Does anyone else have a useless power?

I share this power, and my god is it ever annoying.

My youngest daughter can do that! It’s wild, anywhere we go she will find as many as you want her to in a matter of minutes.
I have found maybe three in my 35 years.

I wonder why this is. I really do. I’ve been able to do it my whole life. I have literally tested myself against several friends. I’ll find up to 500% more than others if they even find a single one. We should have some sort of club.

I can turn off street lights in my vicinity.

I’m a synesthete, so I see letters and numbers in color.

I have “Simon the Likable” (from the old Get Smart series) syndrome–I don’t know if I have an honest face, or what, but people tend to trust me (which is weird, since I’m an introvert and not much of a people person–though I am very trustworthy). I’m very good at telling when people are bored, unhappy, or otherwise not engaged in the conversation–or when they don’t like me or want me around.
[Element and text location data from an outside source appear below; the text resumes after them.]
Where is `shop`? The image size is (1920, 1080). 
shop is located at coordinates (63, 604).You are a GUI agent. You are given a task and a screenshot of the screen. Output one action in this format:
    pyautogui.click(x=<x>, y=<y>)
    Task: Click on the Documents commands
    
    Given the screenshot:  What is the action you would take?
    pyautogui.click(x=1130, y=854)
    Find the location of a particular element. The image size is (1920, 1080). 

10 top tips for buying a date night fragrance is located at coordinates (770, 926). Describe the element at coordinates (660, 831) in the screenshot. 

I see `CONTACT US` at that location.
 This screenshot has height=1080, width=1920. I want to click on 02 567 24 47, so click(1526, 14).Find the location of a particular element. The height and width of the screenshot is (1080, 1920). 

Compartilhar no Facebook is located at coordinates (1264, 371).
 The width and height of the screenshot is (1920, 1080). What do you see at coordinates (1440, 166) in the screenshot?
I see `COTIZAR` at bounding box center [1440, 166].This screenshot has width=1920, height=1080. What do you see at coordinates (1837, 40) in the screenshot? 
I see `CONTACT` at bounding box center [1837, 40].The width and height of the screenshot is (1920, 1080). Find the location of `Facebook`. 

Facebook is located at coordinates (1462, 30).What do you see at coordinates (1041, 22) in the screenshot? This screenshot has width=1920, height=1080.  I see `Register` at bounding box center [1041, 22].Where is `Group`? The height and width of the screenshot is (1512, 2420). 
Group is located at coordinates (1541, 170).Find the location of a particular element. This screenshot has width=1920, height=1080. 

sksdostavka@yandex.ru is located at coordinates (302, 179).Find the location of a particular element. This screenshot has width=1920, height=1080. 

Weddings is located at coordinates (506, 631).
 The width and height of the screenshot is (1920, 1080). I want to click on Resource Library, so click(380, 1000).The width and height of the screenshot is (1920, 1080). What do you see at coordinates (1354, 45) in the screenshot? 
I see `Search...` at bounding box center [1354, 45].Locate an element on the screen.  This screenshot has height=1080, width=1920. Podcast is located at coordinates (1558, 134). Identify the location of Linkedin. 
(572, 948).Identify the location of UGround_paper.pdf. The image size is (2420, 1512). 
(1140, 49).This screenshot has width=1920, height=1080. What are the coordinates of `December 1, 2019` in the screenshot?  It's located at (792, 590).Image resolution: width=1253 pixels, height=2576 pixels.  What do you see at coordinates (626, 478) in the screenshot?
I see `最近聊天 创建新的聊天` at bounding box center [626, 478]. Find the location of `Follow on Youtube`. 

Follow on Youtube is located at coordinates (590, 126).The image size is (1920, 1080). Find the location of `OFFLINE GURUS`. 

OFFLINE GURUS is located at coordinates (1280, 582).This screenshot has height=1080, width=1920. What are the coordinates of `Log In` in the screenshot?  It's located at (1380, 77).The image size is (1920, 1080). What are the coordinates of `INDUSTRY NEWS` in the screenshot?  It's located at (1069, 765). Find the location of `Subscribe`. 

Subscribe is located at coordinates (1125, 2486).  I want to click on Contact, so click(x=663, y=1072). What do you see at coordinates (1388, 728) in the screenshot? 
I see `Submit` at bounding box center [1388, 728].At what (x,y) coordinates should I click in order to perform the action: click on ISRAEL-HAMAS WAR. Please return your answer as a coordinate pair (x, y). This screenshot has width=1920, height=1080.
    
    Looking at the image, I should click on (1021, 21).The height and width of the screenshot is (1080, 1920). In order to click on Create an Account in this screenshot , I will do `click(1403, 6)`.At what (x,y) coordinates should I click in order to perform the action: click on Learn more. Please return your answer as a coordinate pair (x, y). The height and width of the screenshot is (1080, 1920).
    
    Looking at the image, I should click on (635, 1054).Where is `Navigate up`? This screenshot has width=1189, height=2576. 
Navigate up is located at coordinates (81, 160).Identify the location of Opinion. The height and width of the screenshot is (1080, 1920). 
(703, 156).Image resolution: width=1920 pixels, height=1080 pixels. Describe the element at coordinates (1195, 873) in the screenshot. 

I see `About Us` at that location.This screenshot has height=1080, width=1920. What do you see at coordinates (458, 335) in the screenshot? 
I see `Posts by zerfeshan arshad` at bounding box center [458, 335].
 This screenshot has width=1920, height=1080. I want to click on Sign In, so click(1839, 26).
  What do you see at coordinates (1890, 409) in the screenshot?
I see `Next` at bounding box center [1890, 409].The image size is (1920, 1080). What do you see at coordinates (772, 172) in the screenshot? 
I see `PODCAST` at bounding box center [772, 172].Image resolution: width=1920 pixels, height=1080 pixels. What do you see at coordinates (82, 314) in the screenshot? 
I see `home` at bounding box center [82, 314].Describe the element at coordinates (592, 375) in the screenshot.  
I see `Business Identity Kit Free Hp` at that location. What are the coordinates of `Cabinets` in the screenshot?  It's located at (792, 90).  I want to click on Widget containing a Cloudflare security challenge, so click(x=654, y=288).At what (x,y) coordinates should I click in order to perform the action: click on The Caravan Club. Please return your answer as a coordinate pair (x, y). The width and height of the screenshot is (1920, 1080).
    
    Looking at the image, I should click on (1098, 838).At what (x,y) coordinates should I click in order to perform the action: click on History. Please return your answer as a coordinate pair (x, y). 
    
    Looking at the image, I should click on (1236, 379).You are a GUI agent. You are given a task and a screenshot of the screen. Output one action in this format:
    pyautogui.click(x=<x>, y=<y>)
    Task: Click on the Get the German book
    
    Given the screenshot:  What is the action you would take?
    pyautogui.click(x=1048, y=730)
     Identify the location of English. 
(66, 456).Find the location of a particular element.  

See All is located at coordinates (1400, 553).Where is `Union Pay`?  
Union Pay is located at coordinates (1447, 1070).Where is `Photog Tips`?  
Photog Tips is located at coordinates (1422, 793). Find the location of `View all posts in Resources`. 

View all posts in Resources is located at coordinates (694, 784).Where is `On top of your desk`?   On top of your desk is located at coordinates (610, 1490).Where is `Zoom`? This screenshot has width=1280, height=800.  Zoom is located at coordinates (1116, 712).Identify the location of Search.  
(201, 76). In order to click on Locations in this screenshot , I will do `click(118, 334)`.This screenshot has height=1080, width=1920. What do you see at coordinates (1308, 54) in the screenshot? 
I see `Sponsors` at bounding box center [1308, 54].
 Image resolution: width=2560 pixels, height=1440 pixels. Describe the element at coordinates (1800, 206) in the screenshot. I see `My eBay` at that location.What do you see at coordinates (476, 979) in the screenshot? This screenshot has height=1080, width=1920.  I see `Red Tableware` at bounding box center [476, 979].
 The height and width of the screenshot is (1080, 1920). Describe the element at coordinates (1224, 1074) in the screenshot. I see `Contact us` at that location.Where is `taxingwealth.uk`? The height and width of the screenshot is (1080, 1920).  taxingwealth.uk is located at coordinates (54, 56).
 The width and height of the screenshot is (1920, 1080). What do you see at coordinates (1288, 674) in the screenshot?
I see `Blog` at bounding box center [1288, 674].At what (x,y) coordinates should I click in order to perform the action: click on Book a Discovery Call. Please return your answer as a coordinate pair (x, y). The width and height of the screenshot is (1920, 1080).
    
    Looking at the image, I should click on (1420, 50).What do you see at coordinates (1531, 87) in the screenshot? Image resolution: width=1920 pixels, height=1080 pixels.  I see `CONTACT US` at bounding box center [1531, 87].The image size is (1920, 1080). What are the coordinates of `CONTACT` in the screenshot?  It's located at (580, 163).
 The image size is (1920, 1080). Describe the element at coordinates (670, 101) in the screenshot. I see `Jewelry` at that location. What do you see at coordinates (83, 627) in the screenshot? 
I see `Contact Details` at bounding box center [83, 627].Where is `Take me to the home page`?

This hardly seems useless. Is your email in your profile? :smiley:

Cold-blooded vertebrates seem to like me. Whenever I’m somewhere with turtles or lizards, they gradually start wandering over to stare at me. They could just be looking for handouts, but they don’t seem to do it for other people. Maybe I’m the only one who likes turtles and lizards enough to sit and watch them that long.

In the pet stores, though, it gets very strange. I was walking among the tanks of fish, and while the little ones all ignored me, the bigger ones (like about meatball-sized and up) suddenly all fixed on me. When I stood by one side of a tank, the half-dozen or so giant mutant goldfish all crowded up against the corner to stare at me, then all slowly followed along the tank wall as I walked to the opposite side, then slowly followed me back when I walked the other way. The other large fish all behaved pretty much the same way.

I apparently have this power too. I suppose once I become a secret agent, this will be useful. For now it’s a bit unnerving to walk up to someone and say “Hi” and have them jump and gasp that I just scared the crap out of them.

I seem to be quite attractive to women over the age of 60. (I’m 40 and look sort of lost.)

I also have a 100% success rate pegging anachronistic typeface usage in period movies. The best of them routinely screw this up.

I have the power of always picking the slowest queue wherever I am :eek:

I therefore have also developed a second power, the power of not exploding when the old lady with shaking hands and wrong glasses in front is paying with small change from her copious coinpurse, repeatedly eying the clerk behind the counter in deep suspicion that she is handing over too much coin whilst making smacking noises with her dentures.

Or, when the pregnant lady in front with four kids is unloading a full trolley while her kids are dropping things to the floor so that they have to go back into the store to get a new item and the clerk behind the counter looses control over how many items went through the beeper and they have to beep everything all over again.

Or, … no I’ll stop there. I’ll just mellow over here.

Where’d the mellow smiley go?

Ummmm…

I have the power to relate everything people say or anything that happens to me to either a Simpsons episode, a Dilbert cartoon, or a Pete Townshend lyric.